= John Dundee =

John Wharry Dundee OBE, (8 Nov 1921 - 1 Dec 1991) was an anaesthetist and prolific medical researcher from Ballyclare, County Antrim, Northern Ireland.

==Biography==
===Early life===
Dundee was born the eldest son of a farmer, near Ballyclare, County Antrim, Northern Ireland. He was educated at Ballyclare High School, studied medicine at Queen's University Belfast, and undertook postgraduate studies at Liverpool, Oxford and Philadelphia. He graduated with a PhD from Liverpool University in 1957.

===Career highlights===
Dundee founded the Department of Anaesthetics at Queen's University Belfast in 1958. He was appointed Professor of Anaesthetics there in 1964—a post he held until his retirement in 1987. He worked as an anaesthetist in the Royal Victoria Hospital of Belfast, was a Fellow of the Faculty of Anaesthetists of the Royal College of Surgeons, and was Dean of the Faculty of Anaesthetists at the Royal College of Surgeons in Ireland. He presented the Joseph Clover Lecture in 1988.

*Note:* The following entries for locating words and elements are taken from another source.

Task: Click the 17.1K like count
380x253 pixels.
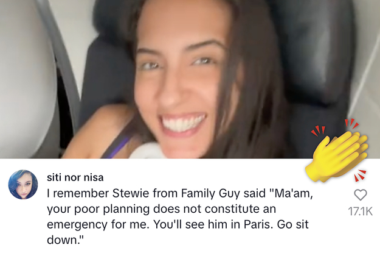Action: point(360,212)

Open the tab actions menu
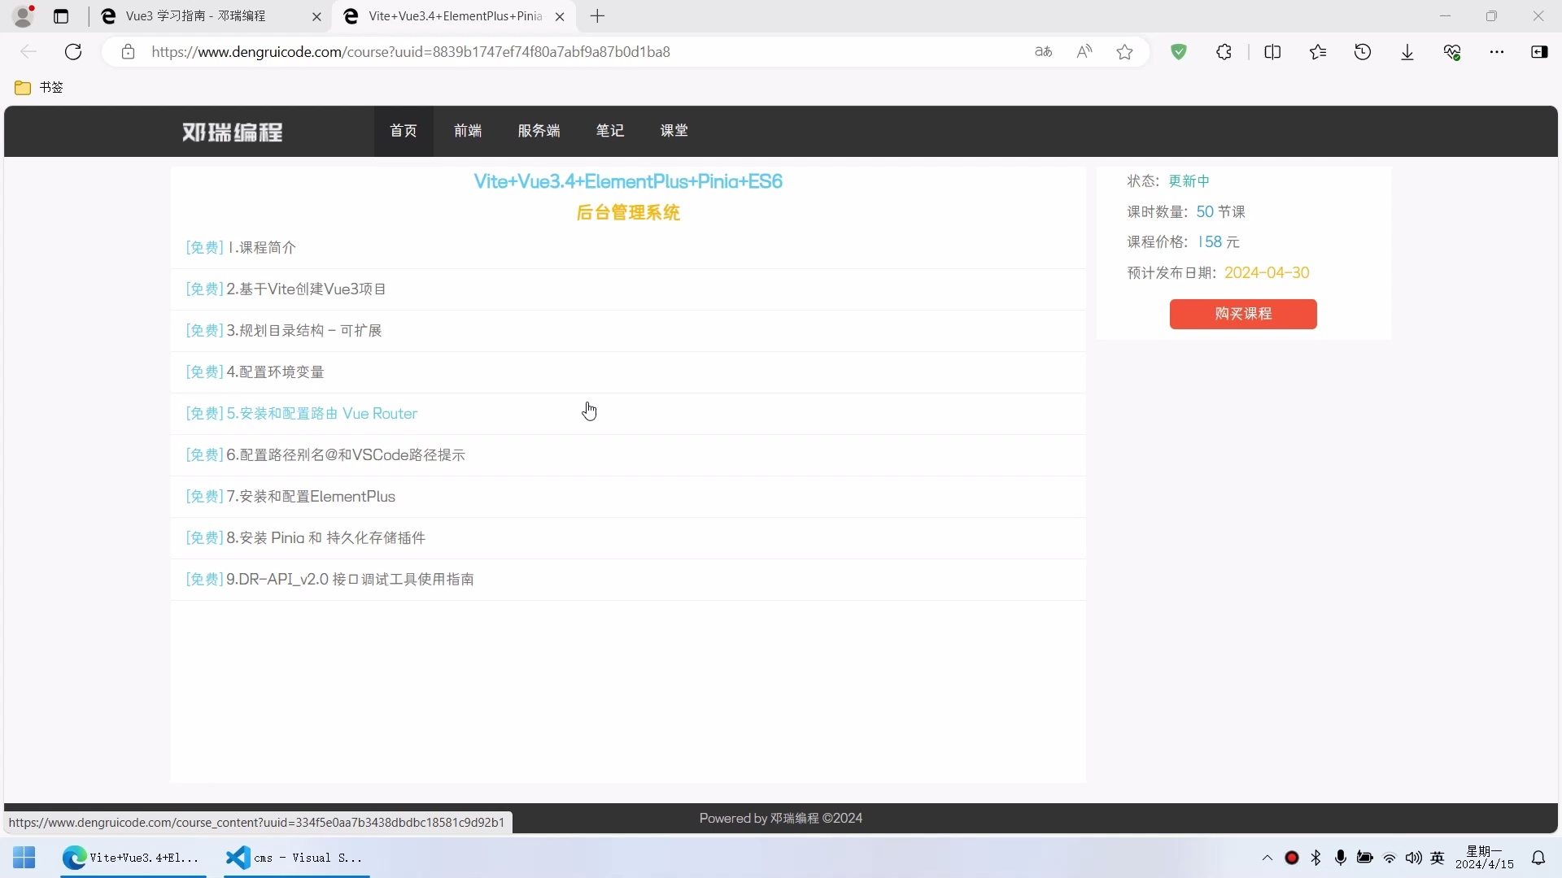pyautogui.click(x=61, y=16)
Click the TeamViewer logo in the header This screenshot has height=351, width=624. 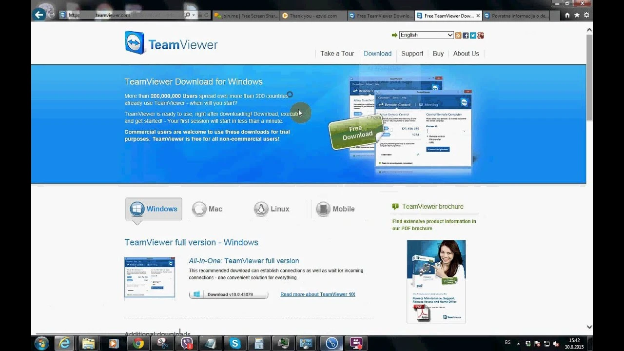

A frequent international traveller, Dundee developed a great interest in acupuncture. One of his most notable achievements was the discovery that appropriate use of acupressure can provide relief of morning sickness in pregnant women. His 1988 report on this work, published in the Journal of the Royal Society of Medicine, demonstrates significant reduction of nausea and vomiting in a controlled trial.

Dundee originated many anaesthetic techniques which remain in use, and his extensive writings on the subject continue to be consulted. He was a principal researcher of the human and veterinary anaesthetic ketamine and assisted in the development of intravenous anaesthesia. He also assisted with the development of cyclomorph, a preparation combining morphine and cyclizine.

His "service to medicine in Northern Ireland" was acknowledged by the award of the Order of the British Empire in the 1989 New Year's Honours List. That year, he was also the first anaesthetist to be elected President of the Royal Academy of Medicine in Ireland. After his retirement, he was appointed Professor Emeritus and continued to undertake research into acupressure as an anti-emetic until his death, work which was sponsored by the Friends of Montgomery House, Belfast.

Besides receiving international awards and accolades in medicine, Dundee also held an internationally prestigious musical qualification (Associate of Trinity College London (ATCL). As a medical student, he had been an organist at Raloo Church near Larne. He continued to play the instrument in later life at church services throughout Northern Ireland, and he also sang in the choir at Windsor Presbyterian Church, Belfast. At various times, he was superintendent of Windsor Mission and a member of the board of Belfast City Mission. From 1985 to 1987, he was President of the Christian Medical Fellowship of UK and Ireland.